Droit des Jeux d'argent et de hasard: La suppression de la taxe pour le financement de la lutte contre l'addiction aux jeux

20.1.12

La suppression de la taxe pour le financement de la lutte contre l'addiction aux jeux

éthique du sport
Le ministre des sports, David Douillet, a proposé un amendement tendant à affranchir les opérateurs de paris en ligne d'une taxe destinée à financer l'addiction à l'égard des jeux et paris. Il considère  que "l’objectif de lutte contre l’addiction et de prévention contre le jeu excessif [...] est déjà plutôt satisfait". Les propos du ministre sont ainsi révélateur des véritables objectifs de la loi du 12 mai 2010.


David Douillet a demandé la suppression littérale de l'article 6 quater B de la proposition de loi, visant à renforcer l’éthique du sport et les droits des sportifs : "L'opérateur titulaire de l'agrément prévu à l'article 16 consacre au moins 0,5 % de son chiffre d'affaires à des actions directes de prévention, de soins et de recherche labellisées par le ministère de la santé".

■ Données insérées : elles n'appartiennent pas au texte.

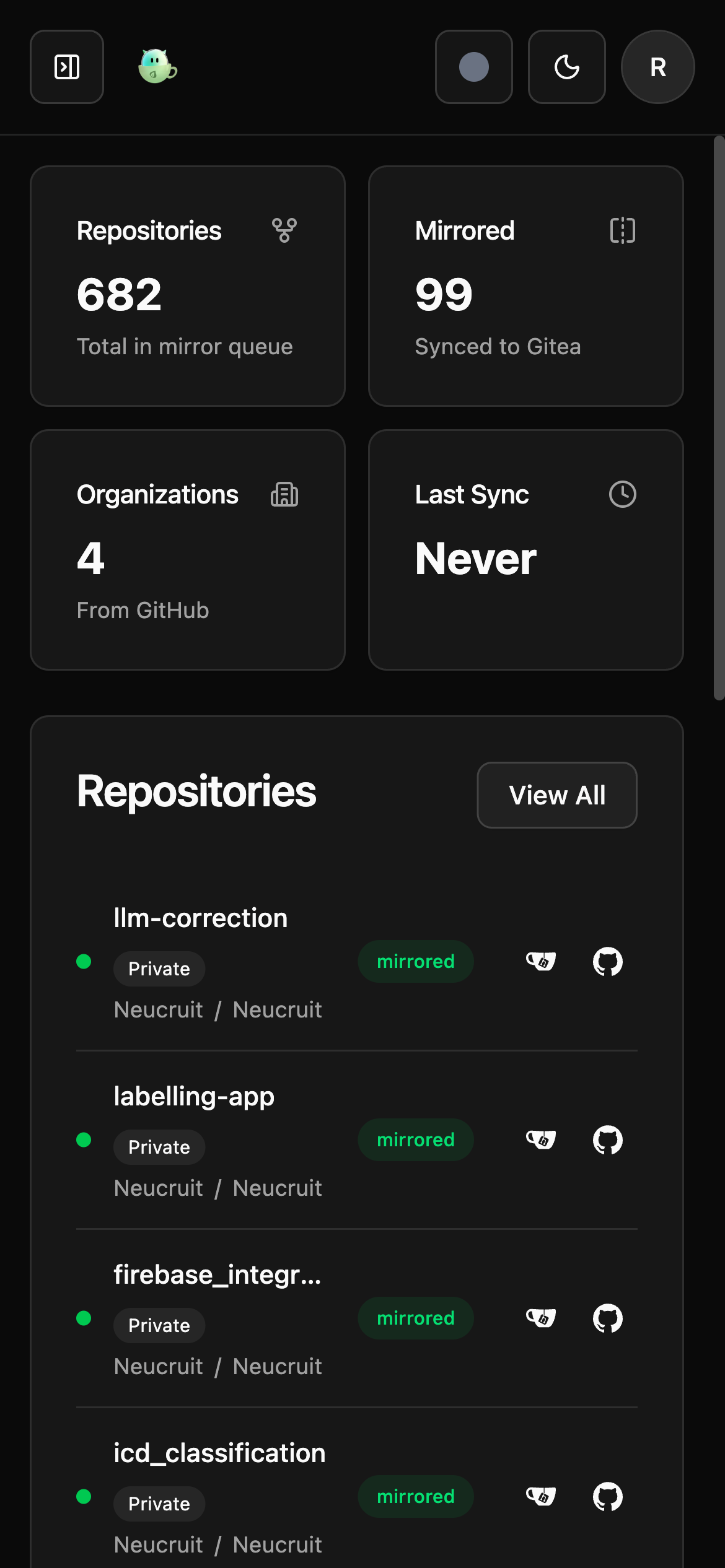The width and height of the screenshot is (725, 1568).
Task: Open the R user avatar menu
Action: tap(657, 67)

Les motivations du ministre

Lors de la séance publique, à l'Assemblée nationale, le 18 janvier, David Douillet s'est ainsi exprimé : "En créant une contribution obligatoire supplémentaire, il alourdit à nouveau les taxes et les charges qui pèsent sur les opérateurs de jeux. Sans dévoiler de secret, nous pouvons estimer que nous sommes en train de tuer une future poule aux œufs d’ors pour le sport français."

Retrait d'une taxe sur les opérateurs et abandon d'un financement des recherches vouées à la lutte contre le jeu excessif, est sans aucun doute, un discours qui dénote avec celui tenu pour l'institution de la loi du 12 mai 2010. Curieuse méthode ! Pas autant que l'argumentation qui s'en suit...

De faux prétextes pour des éléments invérifiables

D.D : "Mais je peux vous dire la vérité : des gens très bien informés, les dirigeants de l’ARJEL, notent une baisse du chiffre d’affaires due à un taux de retour sur joueur plus faible pour les opérateurs français que pour les opérateurs étrangers. Aujourd’hui nos joueurs partent massivement à l’étranger". Tout d'abord, cette dernière affirmation est totalement invérifiable. Ensuite, il convient de s'interroger et de savoir comment les joueurs font pour partir massivement ?  Comment se matérialise une telle évasion ? L'ARJEL finance bien le blocage de sites illégaux. J'ai moi même, pour expérience, essayer de déjouer le dispositif établi. Je n'y suis pas arrivé. Alors, est-ce une évasion, ou, tout simplement, une baisse de l'attractivité pour les paris sportifs. Monsieur le ministre des sports, ne voudrait pas nous faire croire que les parieurs français s'exilent à l'étranger pour parier. Pourtant, il s'agit du seul moyen envisageable pour parier avec des cyberbookmakers non autorisés par l'ARJEL. La loi du 12 mai 2010 serait-elle inefficace ? C'est ce que nous amène à penser David Douillet par ces propos. Seul un allègement de la taxe permettrait d'éviter, non pas le jeu illégal (dans ces propos), mais des fuites fiscales.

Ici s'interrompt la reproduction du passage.